• [Data records]
Segment Open

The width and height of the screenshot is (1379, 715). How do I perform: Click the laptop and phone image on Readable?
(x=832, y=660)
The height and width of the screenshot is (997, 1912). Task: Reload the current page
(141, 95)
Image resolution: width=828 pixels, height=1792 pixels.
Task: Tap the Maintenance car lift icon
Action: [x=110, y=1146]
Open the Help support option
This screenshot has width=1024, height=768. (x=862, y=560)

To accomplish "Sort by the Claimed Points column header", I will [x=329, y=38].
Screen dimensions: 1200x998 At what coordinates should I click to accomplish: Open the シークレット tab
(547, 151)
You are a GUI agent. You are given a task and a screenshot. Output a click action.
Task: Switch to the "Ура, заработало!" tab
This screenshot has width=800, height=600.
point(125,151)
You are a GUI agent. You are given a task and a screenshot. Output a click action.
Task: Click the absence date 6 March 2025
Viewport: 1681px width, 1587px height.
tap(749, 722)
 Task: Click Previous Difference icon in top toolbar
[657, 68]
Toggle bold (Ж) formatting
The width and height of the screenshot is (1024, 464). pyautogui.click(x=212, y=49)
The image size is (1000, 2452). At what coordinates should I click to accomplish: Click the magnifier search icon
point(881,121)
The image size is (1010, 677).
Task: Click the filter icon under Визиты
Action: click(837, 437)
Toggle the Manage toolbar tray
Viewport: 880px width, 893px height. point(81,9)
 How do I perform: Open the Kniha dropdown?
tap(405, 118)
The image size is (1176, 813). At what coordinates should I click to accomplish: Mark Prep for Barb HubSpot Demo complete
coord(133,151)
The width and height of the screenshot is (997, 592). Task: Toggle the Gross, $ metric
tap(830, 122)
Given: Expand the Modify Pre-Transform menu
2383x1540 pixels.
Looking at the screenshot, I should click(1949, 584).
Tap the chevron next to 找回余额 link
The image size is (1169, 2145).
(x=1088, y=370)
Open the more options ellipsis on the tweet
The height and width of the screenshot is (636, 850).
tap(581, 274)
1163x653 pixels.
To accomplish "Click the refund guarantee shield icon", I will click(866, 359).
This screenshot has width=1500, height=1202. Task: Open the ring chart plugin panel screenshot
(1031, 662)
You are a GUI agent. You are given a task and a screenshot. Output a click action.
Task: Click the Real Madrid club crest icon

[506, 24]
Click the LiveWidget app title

Segment Closed

• [Required work]
The expected answer is every line above in which the word "will" appears.

• [Task output]
To accomplish "Sort by the Claimed Points column header", I will [x=329, y=38].
To accomplish "Click the refund guarantee shield icon", I will click(866, 359).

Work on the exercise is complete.